Copy out exactly the lines below that run from the one holding "Given: Apply the Less Contrast variation" to the one holding "Click the stock", keeping both of those lines and no others.

(Dataset entries)
####################

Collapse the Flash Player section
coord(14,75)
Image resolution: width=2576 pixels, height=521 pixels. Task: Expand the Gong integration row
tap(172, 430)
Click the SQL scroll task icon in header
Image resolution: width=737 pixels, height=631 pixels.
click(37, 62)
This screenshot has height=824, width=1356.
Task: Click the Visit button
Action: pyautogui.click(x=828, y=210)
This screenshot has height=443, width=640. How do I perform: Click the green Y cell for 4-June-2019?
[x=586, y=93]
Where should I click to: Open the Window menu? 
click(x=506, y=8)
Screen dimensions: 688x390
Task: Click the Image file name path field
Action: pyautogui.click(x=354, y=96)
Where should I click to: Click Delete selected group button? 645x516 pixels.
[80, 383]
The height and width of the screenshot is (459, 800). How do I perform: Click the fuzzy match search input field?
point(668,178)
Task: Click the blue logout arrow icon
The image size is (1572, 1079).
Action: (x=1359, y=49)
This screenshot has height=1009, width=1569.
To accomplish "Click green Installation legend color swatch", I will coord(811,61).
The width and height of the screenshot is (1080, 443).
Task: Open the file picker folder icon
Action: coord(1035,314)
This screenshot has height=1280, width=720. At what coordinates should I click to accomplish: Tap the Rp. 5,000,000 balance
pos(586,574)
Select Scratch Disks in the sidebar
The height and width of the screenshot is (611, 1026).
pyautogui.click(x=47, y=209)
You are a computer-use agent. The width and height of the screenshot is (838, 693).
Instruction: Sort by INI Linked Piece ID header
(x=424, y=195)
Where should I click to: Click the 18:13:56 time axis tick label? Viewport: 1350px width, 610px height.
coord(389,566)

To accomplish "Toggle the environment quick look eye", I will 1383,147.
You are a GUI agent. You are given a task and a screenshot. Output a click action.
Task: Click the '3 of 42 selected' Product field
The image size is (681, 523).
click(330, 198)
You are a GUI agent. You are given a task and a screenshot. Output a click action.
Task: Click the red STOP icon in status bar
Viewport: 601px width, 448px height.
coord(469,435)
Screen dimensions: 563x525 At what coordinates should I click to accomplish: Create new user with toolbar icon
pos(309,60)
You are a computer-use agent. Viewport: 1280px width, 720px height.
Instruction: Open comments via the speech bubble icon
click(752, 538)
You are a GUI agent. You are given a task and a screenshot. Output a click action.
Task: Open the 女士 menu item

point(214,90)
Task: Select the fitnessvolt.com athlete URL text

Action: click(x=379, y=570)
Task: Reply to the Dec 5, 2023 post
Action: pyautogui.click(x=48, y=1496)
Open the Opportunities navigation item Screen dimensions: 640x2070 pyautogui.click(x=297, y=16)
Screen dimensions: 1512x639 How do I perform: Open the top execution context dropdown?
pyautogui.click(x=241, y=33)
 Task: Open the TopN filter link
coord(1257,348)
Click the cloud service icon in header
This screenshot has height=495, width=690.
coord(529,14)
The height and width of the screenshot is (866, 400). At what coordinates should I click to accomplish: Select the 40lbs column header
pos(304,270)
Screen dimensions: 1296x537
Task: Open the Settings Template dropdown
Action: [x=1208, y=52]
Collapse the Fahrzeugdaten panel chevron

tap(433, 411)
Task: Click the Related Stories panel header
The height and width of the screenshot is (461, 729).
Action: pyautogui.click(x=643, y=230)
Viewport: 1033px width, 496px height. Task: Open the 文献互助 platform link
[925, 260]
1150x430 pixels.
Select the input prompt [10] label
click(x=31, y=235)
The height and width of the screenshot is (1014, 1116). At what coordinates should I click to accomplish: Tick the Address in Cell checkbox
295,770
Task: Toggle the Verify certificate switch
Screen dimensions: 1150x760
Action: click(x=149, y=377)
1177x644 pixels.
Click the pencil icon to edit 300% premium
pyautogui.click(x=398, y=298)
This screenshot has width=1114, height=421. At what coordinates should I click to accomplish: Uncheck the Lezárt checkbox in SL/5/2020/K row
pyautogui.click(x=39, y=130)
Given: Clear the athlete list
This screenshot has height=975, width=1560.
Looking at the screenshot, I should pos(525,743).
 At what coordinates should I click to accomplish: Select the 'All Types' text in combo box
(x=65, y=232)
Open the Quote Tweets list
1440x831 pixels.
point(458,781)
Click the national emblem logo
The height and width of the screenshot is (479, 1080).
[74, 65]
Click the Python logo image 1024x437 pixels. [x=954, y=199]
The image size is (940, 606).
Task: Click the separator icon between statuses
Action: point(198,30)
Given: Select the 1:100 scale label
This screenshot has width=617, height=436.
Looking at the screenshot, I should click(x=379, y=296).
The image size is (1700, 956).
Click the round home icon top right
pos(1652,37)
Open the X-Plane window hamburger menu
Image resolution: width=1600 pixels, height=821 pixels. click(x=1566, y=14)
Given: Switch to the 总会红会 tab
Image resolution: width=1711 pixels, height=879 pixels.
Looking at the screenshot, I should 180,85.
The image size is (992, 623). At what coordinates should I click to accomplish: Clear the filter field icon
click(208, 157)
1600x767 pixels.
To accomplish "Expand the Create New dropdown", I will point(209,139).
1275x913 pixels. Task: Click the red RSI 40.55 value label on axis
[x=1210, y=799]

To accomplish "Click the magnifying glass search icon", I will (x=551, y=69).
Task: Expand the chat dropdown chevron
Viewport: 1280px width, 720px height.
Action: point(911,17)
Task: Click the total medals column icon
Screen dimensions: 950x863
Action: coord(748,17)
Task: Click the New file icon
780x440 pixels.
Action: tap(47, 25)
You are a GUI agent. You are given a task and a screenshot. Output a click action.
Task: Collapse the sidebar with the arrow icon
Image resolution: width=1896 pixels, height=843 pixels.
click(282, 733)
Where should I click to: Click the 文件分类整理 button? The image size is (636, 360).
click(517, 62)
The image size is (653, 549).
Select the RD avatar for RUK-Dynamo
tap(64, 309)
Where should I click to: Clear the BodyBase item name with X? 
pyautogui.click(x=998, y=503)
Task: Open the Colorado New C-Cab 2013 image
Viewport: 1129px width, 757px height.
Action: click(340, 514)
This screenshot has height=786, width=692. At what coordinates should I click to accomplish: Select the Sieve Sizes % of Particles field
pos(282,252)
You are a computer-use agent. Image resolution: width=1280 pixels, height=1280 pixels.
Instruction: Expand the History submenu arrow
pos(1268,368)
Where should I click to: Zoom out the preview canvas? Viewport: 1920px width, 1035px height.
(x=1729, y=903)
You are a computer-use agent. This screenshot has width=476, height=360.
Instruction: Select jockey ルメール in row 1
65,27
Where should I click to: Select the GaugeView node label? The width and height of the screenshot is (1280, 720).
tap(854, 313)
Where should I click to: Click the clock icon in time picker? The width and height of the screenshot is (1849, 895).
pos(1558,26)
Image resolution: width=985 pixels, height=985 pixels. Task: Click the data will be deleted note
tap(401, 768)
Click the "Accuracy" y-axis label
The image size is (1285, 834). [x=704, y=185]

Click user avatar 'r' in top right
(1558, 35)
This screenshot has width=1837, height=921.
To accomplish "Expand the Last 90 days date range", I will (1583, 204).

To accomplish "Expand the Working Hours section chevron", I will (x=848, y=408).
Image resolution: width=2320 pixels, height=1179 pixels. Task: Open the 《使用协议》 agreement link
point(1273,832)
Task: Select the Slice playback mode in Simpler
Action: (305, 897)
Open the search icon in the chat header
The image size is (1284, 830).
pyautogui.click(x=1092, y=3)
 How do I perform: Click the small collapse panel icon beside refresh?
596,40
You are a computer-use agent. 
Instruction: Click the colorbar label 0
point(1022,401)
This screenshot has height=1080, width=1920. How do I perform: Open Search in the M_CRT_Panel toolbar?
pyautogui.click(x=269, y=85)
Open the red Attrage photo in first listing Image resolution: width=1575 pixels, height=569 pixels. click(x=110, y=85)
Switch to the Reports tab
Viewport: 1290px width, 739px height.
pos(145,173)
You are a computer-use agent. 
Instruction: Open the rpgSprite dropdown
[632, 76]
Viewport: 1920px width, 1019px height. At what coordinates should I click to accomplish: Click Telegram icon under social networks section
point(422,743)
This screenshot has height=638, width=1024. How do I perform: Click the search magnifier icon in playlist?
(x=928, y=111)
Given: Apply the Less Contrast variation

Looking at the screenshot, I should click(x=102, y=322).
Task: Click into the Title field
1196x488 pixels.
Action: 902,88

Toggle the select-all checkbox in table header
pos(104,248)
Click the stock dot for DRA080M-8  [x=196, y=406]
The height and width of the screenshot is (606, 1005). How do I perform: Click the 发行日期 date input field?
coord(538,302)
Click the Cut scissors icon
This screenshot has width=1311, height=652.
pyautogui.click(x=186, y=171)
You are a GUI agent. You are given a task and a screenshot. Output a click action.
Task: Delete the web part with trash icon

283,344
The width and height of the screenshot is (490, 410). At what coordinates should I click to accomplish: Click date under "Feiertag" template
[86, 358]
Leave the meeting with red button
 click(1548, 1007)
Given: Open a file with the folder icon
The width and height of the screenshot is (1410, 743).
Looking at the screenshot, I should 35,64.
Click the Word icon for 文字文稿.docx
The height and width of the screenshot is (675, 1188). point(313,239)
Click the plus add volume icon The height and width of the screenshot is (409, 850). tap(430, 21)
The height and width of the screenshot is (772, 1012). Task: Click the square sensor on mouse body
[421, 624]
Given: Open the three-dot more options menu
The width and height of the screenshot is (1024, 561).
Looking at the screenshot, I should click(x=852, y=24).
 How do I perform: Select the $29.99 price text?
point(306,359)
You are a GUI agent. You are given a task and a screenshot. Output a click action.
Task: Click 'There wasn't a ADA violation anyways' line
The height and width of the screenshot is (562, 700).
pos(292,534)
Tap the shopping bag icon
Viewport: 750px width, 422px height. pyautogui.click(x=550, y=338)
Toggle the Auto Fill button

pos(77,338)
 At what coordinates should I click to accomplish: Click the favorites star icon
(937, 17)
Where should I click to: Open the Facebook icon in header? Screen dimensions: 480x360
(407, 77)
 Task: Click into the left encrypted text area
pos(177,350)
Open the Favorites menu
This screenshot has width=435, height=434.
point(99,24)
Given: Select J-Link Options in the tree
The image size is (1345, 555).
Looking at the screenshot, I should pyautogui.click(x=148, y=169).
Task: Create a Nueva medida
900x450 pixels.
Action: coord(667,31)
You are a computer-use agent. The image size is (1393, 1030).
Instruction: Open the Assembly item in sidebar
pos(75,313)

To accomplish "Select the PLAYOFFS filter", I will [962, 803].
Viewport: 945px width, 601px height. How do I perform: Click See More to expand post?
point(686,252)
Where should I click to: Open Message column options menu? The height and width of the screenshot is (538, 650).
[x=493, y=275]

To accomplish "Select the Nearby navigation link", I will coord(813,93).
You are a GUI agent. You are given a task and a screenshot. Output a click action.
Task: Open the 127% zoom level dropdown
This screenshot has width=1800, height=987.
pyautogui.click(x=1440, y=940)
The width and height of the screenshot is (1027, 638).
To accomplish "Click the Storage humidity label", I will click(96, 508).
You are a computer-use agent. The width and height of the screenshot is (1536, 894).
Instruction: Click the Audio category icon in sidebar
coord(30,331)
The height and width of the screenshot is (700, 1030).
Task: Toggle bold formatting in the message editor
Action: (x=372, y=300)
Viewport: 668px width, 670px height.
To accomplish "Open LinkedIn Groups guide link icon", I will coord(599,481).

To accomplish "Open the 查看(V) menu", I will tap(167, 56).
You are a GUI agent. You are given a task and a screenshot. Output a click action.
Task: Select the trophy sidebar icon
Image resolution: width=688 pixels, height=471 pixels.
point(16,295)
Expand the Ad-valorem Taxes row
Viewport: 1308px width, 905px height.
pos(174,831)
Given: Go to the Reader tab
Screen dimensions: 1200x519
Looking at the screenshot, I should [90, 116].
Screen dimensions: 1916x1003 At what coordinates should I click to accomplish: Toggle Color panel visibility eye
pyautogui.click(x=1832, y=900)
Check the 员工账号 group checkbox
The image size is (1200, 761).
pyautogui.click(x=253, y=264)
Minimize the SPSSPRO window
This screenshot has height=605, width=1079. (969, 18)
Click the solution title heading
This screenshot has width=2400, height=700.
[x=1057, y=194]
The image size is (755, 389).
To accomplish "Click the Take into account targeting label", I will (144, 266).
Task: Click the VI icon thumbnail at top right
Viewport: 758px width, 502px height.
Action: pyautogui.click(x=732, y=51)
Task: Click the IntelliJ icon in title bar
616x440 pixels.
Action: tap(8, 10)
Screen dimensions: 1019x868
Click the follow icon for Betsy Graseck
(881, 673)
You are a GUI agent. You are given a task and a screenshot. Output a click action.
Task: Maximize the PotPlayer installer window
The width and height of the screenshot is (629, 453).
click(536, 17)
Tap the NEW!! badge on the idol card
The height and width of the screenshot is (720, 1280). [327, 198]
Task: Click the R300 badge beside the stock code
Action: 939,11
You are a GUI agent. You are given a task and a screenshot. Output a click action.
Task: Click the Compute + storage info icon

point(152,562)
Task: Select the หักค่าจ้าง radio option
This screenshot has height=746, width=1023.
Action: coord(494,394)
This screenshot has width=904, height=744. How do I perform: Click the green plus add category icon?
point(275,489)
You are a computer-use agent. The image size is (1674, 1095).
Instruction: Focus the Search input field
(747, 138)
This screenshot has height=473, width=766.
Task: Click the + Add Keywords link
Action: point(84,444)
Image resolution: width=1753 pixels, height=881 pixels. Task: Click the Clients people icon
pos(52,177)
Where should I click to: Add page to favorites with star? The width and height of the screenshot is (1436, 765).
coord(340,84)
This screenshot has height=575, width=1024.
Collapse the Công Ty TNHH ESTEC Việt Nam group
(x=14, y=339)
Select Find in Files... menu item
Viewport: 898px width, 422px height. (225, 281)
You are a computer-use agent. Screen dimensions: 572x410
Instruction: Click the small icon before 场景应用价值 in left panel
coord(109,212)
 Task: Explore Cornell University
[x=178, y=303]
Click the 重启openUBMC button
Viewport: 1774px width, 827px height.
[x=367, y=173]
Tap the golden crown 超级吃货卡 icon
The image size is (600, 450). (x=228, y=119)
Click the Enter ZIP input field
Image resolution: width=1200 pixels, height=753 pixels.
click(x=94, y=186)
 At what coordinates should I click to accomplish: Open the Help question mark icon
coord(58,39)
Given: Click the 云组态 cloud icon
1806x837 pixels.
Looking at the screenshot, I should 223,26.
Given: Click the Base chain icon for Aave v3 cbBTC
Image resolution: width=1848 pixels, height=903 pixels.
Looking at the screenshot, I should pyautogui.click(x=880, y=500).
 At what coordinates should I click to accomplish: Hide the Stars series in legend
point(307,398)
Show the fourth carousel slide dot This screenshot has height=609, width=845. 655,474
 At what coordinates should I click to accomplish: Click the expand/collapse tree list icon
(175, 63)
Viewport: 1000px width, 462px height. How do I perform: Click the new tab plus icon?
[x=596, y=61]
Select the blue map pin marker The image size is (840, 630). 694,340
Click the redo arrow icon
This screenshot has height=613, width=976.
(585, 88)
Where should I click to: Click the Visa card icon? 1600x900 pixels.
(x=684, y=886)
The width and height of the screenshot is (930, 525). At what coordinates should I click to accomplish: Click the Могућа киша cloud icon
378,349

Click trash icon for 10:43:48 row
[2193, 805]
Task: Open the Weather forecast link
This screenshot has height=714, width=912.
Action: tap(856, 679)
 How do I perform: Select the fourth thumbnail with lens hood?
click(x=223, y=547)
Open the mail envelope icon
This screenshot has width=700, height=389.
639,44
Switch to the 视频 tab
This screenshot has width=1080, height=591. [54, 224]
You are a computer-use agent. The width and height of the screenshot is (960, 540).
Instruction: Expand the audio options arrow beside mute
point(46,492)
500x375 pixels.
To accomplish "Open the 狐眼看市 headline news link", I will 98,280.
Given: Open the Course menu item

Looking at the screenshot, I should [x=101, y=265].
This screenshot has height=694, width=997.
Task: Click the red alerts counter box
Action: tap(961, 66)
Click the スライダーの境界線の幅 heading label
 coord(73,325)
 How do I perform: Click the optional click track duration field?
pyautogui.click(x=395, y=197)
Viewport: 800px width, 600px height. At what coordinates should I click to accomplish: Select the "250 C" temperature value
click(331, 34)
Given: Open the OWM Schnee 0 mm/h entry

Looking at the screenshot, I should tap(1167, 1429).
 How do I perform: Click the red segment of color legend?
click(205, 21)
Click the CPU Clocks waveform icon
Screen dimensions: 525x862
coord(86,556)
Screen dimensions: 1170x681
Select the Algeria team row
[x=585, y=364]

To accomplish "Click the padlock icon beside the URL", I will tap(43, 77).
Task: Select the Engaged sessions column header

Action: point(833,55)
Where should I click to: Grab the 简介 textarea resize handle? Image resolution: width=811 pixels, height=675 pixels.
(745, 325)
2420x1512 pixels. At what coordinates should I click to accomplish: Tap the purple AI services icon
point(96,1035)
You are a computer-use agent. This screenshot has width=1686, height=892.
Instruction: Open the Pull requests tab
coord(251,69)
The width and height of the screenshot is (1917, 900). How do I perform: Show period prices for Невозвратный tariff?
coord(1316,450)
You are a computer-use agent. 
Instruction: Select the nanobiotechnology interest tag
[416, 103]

####################

● Exercise response
Given: Apply the Less Contrast variation

Looking at the screenshot, I should click(x=102, y=322).
Task: Click into the Title field
1196x488 pixels.
Action: 902,88

Toggle the select-all checkbox in table header
pos(104,248)
Click the stock dot for DRA080M-8  [x=196, y=406]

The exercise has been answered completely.